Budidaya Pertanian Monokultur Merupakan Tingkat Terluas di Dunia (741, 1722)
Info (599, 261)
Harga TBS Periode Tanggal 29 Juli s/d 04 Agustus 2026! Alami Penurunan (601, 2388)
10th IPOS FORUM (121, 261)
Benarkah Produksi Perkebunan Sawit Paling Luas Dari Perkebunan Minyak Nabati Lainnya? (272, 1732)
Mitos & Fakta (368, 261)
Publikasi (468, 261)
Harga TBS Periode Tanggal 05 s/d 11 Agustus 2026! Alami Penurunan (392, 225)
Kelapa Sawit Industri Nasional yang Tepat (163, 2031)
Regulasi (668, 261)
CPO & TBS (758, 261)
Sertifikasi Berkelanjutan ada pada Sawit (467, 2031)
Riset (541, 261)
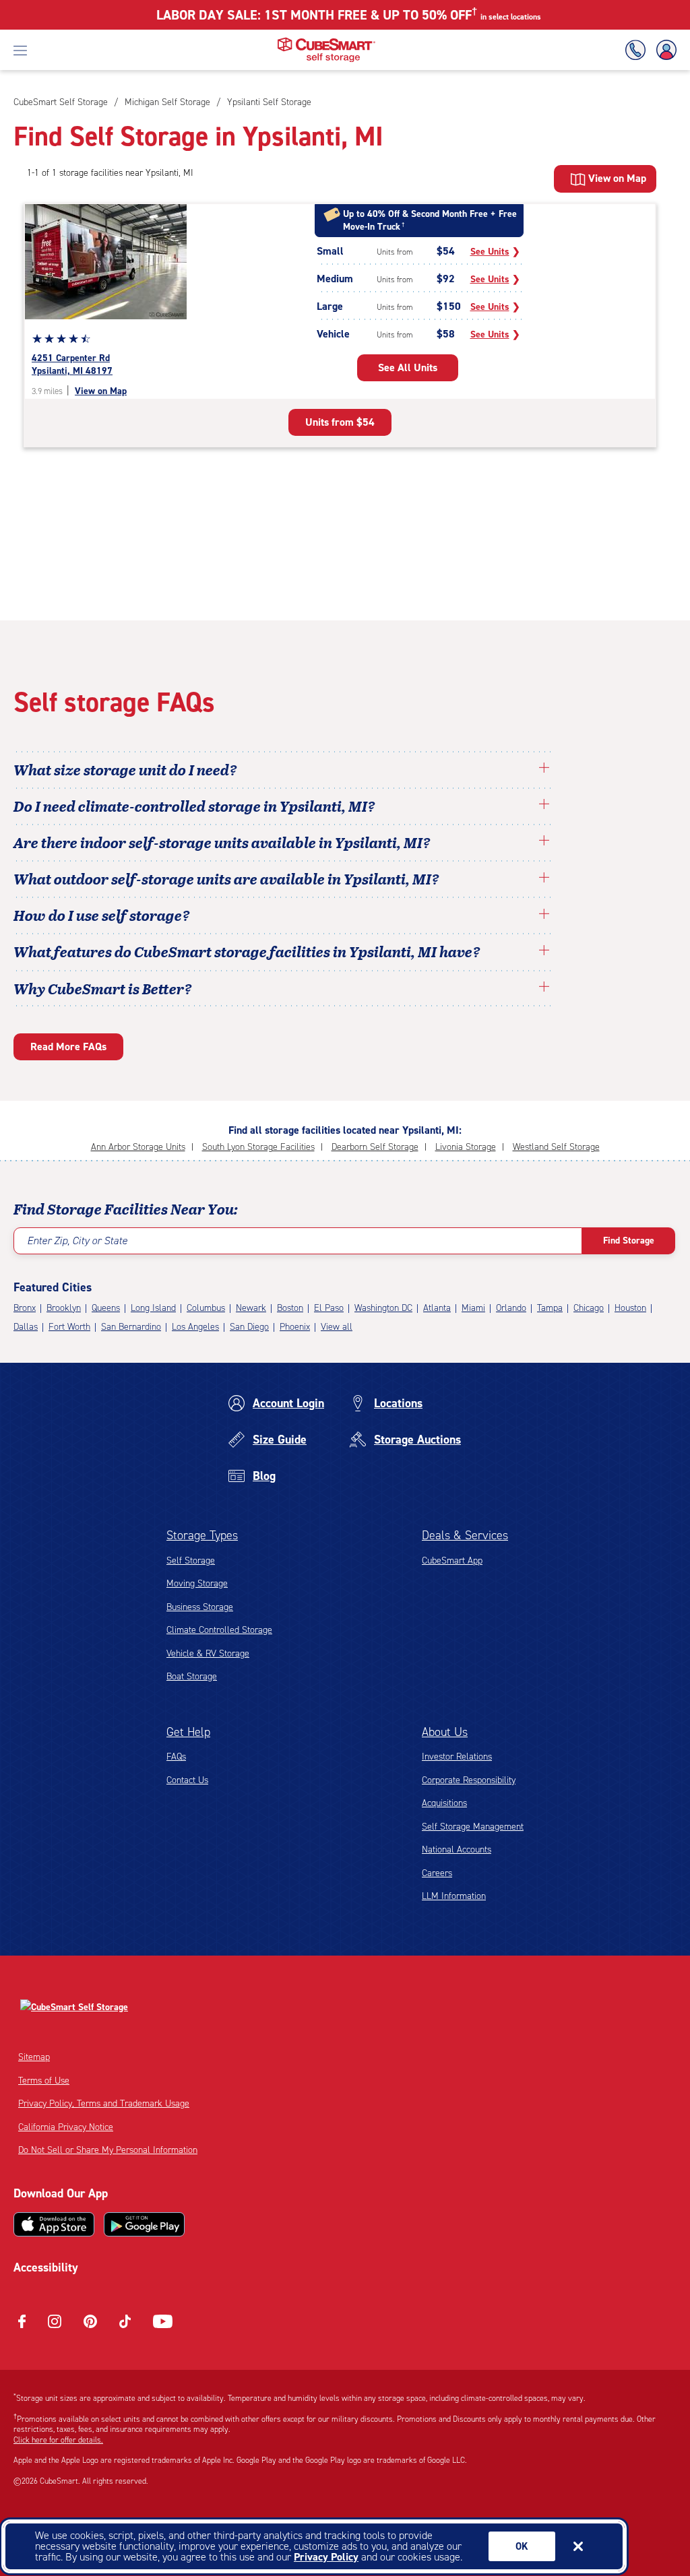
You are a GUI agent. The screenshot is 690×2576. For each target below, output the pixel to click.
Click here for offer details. (58, 2440)
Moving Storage (197, 1583)
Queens (106, 1307)
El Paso (329, 1307)
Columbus (206, 1307)
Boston (290, 1307)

Requirement
Skip the pictures and print exactly the lines from the one containing "Benarkah Produksi Perkebunan" through the end of the records above.

Written solution
Benarkah Produksi Perkebunan Sawit Paling Luas Dari Perkebunan Minyak Nabati Lainnya? (272, 1732)
Mitos & Fakta (368, 261)
Publikasi (468, 261)
Harga TBS Periode Tanggal 05 s/d 11 Agustus 2026! Alami Penurunan (392, 225)
Kelapa Sawit Industri Nasional yang Tepat (163, 2031)
Regulasi (668, 261)
CPO & TBS (758, 261)
Sertifikasi Berkelanjutan ada pada Sawit (467, 2031)
Riset (541, 261)
You are a GUI agent. The screenshot is 690×2576. For each target below, output the pixel to click.
Click here for offer details. (58, 2440)
Moving Storage (197, 1583)
Queens (106, 1307)
El Paso (329, 1307)
Columbus (206, 1307)
Boston (290, 1307)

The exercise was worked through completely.